Palumbo (Ugl Campania) "Sulla mozzarella intervento tardivo, ora si faccia chiarezza"


COMUNICATO STAMPA


Napoli - " Meglio tardi che mai. Era l'Ottobre del 2007 quando chiesi una task force atta a riorganizzare il settore, eppure le richieste di incontro che all'epoca scandirono la mia ostinazione ed il mio interesse restarono lettera morta." Comincia così la dichiarazione che il Segretario regionale del settore agroalimentare della Ugl Campania Ferdinando Palumbo ha rilasciato questa mattina agli organi di stampa riguardo al commissariamento del consorzio di tutela della mozzarella di bufala campana operato dal Ministro delle Politiche Agricole Luca Zaia. "All'epoca i giornali bollarono la proposta di allargare il consorzio a sindacati ed organizzazioni di consumatori come una provocazione, il commissariamento di ieri dimostra però che alla Ugl avevamo visto giusto e che non c'era bisogno di aspettare un servizio giornalistico di una trasmissione televisiva per intervenire. La storia della mozzarella di bufala campana negli ultimi anni assomiglia sempre più ad un bollettino di guerra" ha aggiunto il sindacalista "troppi sono stati gli scandali che l'hanno caratterizzata, troppe le disattenzioni. Per certi versi sembra che ad interessarsi del prodotto siano state più associazioni culturali, comitati cittadini ed organizzazioni territoriali che i soggetti chiamati istituzionalmente a svolgere questo ruolo.
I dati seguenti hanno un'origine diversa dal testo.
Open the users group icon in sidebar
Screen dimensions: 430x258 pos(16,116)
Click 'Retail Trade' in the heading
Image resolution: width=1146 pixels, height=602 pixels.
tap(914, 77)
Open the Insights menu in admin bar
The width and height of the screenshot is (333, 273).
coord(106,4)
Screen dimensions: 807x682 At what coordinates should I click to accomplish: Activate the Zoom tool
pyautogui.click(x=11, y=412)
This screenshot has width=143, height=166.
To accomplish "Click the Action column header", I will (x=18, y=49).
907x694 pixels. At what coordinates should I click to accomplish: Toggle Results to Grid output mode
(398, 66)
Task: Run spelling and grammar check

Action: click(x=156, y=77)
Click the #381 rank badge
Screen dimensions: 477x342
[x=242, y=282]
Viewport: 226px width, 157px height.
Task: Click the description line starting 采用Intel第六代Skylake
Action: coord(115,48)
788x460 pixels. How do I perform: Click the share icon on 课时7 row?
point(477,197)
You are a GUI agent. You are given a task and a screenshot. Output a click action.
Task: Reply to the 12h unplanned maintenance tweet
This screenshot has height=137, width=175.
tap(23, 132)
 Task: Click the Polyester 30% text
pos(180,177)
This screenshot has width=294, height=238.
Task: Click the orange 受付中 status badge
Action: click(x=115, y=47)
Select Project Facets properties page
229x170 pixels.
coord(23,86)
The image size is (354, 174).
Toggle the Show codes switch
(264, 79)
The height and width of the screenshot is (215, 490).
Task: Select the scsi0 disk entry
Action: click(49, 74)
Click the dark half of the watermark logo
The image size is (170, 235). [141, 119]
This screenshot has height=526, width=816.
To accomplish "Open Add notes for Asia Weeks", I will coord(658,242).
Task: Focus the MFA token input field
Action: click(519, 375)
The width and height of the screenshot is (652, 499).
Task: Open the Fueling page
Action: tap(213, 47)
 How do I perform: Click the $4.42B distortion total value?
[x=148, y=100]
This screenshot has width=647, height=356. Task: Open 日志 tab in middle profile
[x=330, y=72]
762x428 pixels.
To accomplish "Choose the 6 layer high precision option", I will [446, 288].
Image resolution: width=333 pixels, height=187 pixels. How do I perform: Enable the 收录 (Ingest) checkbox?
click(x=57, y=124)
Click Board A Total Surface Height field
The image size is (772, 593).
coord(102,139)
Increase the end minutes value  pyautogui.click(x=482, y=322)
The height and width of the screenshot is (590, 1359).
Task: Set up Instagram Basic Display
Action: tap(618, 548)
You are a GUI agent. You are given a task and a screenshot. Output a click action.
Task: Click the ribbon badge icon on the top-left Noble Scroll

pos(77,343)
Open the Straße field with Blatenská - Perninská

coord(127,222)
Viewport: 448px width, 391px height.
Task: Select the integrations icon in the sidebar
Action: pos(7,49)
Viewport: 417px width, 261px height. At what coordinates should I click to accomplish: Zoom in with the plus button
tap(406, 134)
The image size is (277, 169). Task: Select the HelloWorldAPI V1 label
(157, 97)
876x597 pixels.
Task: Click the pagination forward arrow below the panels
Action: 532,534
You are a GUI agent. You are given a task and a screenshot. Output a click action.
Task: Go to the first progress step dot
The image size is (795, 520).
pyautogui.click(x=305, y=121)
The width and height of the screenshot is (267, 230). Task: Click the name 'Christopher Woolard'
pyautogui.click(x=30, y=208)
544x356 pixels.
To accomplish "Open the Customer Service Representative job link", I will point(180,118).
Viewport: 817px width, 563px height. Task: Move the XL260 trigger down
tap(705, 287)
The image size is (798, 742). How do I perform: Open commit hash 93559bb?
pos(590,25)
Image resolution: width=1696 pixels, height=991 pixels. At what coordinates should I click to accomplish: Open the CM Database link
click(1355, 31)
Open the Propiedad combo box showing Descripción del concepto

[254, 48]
Purtroppo, finché chi dovrebbe rivestire un compito determinate in tema di promozione e garanzia dei prodotti, baderà a soddisfare le proprie vanità e velleità le nostre eccellenze saranno destinate a scomparire. Chiedo però a chi si è fatto portatore della richiesta di cancellazione dall'elenco delle Dop della Mozzarella di Bufala Campana, di rivedere tale posizione, l'auspicio di oggi deve essere quello che si faccia finalmente chiarezza nell'interesse dei produttori onesti e dei lavoratori del settore".